Genus of Late Devonian Sphenopsid

Rinistachya is a genus of Late Devonian sphenopsid, currently containing one species, Rinistachya hilleri. It comprises the only sphenopsid as yet known from the Devonian of Gondwana, and is currently known from only a small number of specimens collected from the main fish layer/lens (MFL) black shale within the Witpoort Formation (Witteberg Formation, Cape Supergroup) at Waterloo Farm, Makhanda.

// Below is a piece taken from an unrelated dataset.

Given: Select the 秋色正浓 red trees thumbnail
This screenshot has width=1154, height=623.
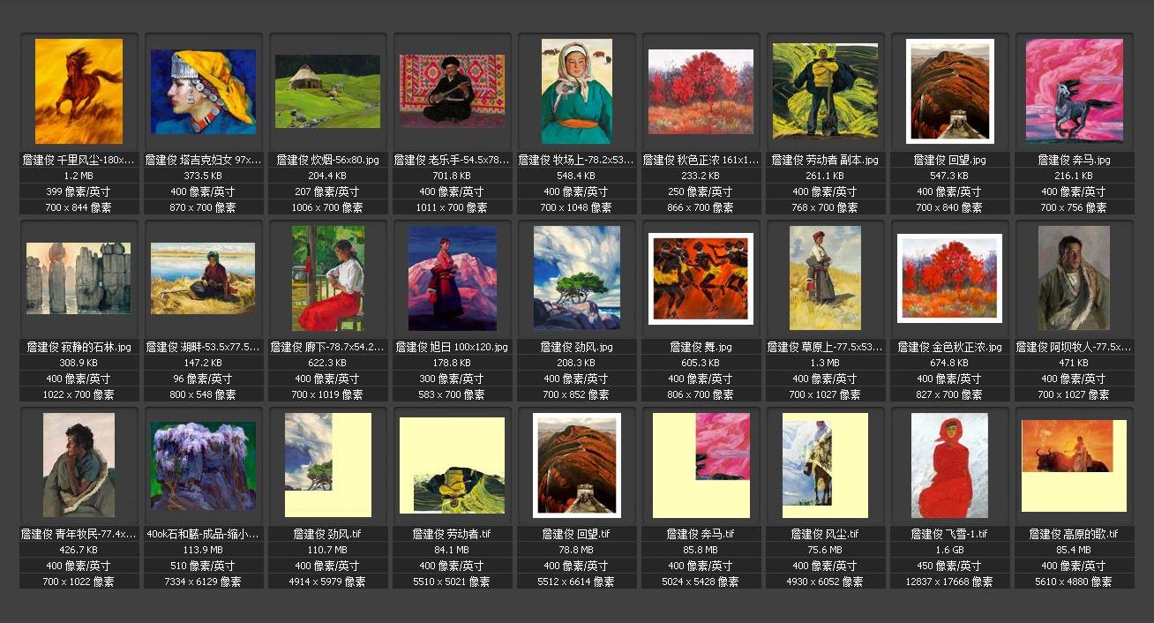Looking at the screenshot, I should click(x=701, y=92).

It is currently interpreted as a small-sized herbaceous plant.    and 'exhibits a novel architecture' that includes apparently plesiomorphic characters, reminiscent of the organisation of the Iridopteridales (including the production of two types of laterals at one node, the location of fertile parts in loose whorls on lateral branches and an organisation of the fertile parts in which they branch several times before bearing distally elongate sporangia). Other characters unambiguously nest Rinistachya within the Sphenopsida (including presence of planate and slightly webbed ultimate appendages and lateral strobili made of successive whorls of fertile leaves with fertile parts located at their axil). This provides strong support for a close relationship between Sphenopsida and Iridopteridales. It is the only known high latitude sphenopsid known from the Devonian, the only other 3 genera, Eviostachya, Hamatophyton and Rotafolia being of palaeotropical provenance.

== Description ==
The main stem is approximately 80 mm long and consists of a succession of nodes and internodes. From the examined material, the stem was characteristically slightly wider at the nodes and of the number of nodes observed, only one was well preserved. Internodes range from 0.9 to 1.2 mm in width with the longest being 40 mm. Fertile nodes are inserted in whorls of up to three axes at each node. These fertile nodes are between 0.4 and 0.5 mm in width. Each node has a whorl of leaves inserted together with a whorl of fertile parts. In well preserved parts of the specimens, fertile leaves are linear in shape and appear to be divided approximately two-thirds of their total length. Fertile leaves are weakly recurved on the inside of the leaves and are approximately 10 mm long.

== Etymology ==
The genus name is derived from an isiXhosa name for the Makhanda city (former Grahamstown) while stáchya is a plural form of the Greek word “stáchys” referring to spikes. The species epithet hilleri is in honour of Professor Norton Hiller in recognition of his role as the original supervisor of Dr Gess’ excavations at Waterloo Farm.